> **MATERIAL FOR THIS EXERCISE**:
== Segment start ==

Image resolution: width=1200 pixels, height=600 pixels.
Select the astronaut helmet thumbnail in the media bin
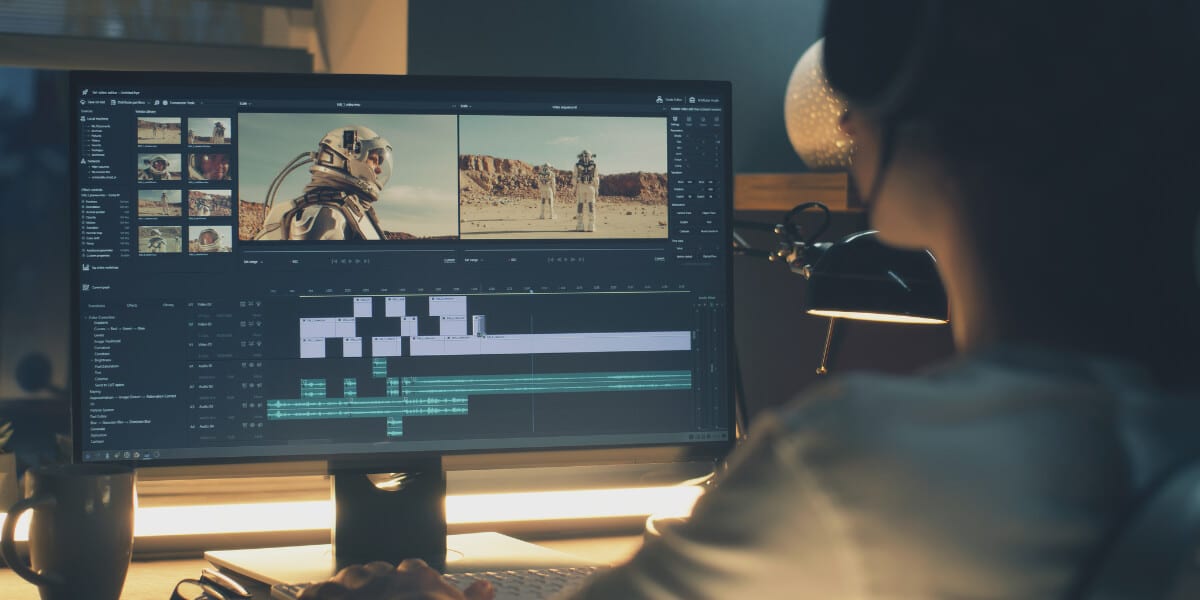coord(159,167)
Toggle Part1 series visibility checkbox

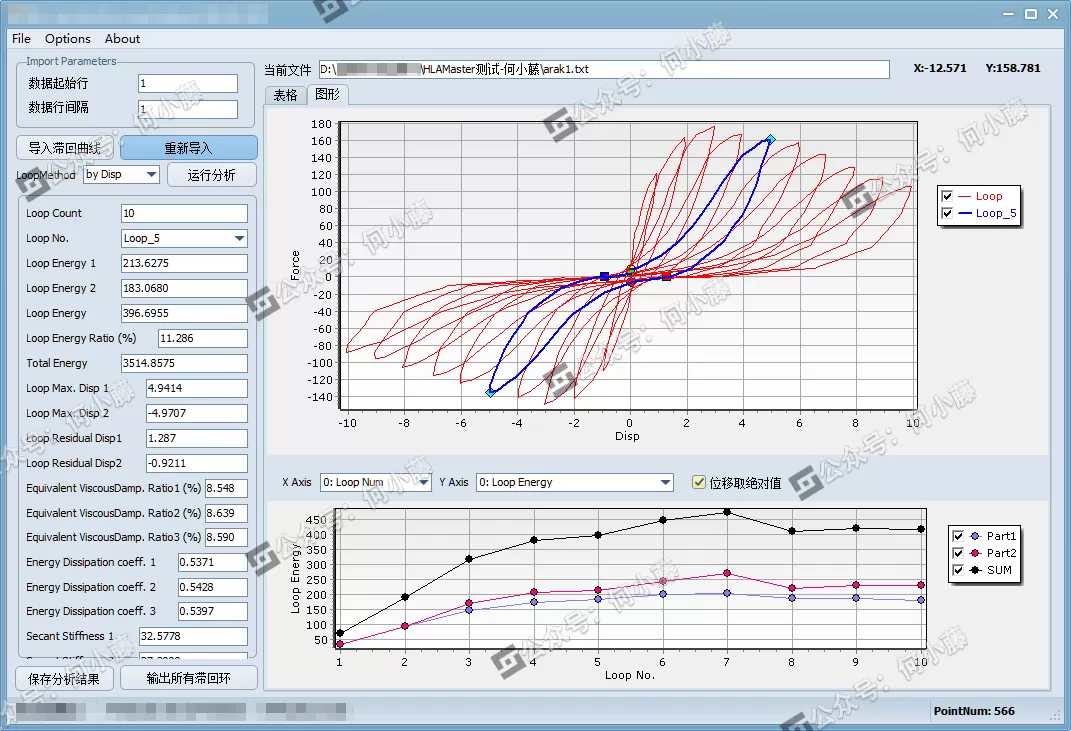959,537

== Segment end ==

> **WHAT TO PRODUCE**:
The listing above must be printed again exactly, minus its pictures.

> **REPLY**:
Image resolution: width=1200 pixels, height=600 pixels.
Select the astronaut helmet thumbnail in the media bin
coord(159,167)
Toggle Part1 series visibility checkbox

959,537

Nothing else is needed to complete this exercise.